EXCERPTED PASSAGE -
* BEGIN *
73.CHEMICAL BONDING (20)- Covalent Bonding(19)- Bent’s rule(2).

After having learnt the statement of Bent’s rule in the earlier post , let us now study the rule with some examples.

We know that bond angle(θ) ∝ % s character ( from post no 71) .Then , according to Bent’s rule ,

737.jpg

Now let us apply this to various examples and study Bent’s rule . 

Example 1 – Methyl Fluoride (CH3F molecule) .

738.jpg

In a methyl fluoride molecule , fluorine is the most electronegative element. Just like methane (CH4) , this molecule is sp3 hybridised too.However, the distribution of s- character is not uniform in all hybrid orbitals and so bond angles change too.This change is due to the presence of F atom.  We can predict the change in bond angles using Bent’s rule.

According to Bent’s rule, the orbital with less %s character will be directed towards the more electronegative element. So, we can conclude that , the bond between C- F has less % s- character compared to C-H bonds. Also, the bond angle will decrease. Experimentally the H-C-F bond angle is found to be 108.2º , which is less than 109.5º .

When the %s character in C- F bond decreases, it is accounted for by increase in the  %s-character in the other three C-H bonds. So, C-H bonds have more %s character than expected ,resulting in increase in bond angle between them. Experimentally , the H-C-H bond is found to be 110.2º.

739.jpg

Example 2 –  Sulphur tetrafluoride (SF4) .
* END *
DATA SHOWN -
* BEGIN *
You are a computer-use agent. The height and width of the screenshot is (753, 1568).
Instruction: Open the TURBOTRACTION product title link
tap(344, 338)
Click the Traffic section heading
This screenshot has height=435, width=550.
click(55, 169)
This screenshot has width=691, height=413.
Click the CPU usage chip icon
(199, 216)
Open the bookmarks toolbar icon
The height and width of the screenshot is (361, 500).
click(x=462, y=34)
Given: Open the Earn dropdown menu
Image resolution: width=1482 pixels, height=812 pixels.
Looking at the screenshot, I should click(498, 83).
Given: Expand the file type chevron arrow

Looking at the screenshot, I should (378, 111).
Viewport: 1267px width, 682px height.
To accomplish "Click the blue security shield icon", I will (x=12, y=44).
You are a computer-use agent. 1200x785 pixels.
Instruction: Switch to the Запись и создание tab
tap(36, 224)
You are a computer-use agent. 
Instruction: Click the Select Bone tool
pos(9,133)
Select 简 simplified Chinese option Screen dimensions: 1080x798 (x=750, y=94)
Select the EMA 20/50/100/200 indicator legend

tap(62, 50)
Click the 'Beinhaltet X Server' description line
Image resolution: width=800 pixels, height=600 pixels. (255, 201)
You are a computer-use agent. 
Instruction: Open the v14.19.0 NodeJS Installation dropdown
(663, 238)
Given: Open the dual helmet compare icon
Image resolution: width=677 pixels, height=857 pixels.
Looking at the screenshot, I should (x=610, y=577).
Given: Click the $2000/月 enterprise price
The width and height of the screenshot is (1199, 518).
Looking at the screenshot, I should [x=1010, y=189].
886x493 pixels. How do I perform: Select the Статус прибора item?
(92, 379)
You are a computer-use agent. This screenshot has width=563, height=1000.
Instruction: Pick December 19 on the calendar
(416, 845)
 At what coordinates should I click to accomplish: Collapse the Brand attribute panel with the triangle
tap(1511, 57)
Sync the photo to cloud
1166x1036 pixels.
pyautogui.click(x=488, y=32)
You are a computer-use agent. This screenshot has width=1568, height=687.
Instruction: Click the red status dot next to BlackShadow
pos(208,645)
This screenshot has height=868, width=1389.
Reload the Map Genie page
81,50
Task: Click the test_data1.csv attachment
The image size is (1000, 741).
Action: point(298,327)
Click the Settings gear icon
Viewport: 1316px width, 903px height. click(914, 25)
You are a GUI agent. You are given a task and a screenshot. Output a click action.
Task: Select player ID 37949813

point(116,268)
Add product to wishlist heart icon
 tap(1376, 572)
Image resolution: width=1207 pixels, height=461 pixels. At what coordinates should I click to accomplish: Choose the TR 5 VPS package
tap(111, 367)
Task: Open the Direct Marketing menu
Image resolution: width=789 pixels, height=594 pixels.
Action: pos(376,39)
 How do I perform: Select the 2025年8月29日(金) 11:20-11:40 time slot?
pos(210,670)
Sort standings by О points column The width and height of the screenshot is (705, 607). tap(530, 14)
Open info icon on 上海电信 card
* END *
REQUEST 1 -
Answer these questions about the Bent's rule post above:
(a) What H-C-F bond angle was found experimentally in methyl fluoride?
(b) What H-C-H bond angle was found experimentally?
(c) According to Bent's rule, toward what is the orbital with less %s character directed?
REQUEST 2 - In the Bent's rule post, rewrite the stretch from "Example 1 –" through "using Bent’s rule.", substituting "chlorine" for "fluorine".

EXERCISE RESULT 1 -
(a) 108.2º
(b) 110.2º
(c) The more electronegative element

EXERCISE RESULT 2 -
Example 1 – Methyl Fluoride (CH3F molecule) .

738.jpg

In a methyl fluoride molecule , chlorine is the most electronegative element. Just like methane (CH4) , this molecule is sp3 hybridised too.However, the distribution of s- character is not uniform in all hybrid orbitals and so bond angles change too.This change is due to the presence of F atom.  We can predict the change in bond angles using Bent’s rule.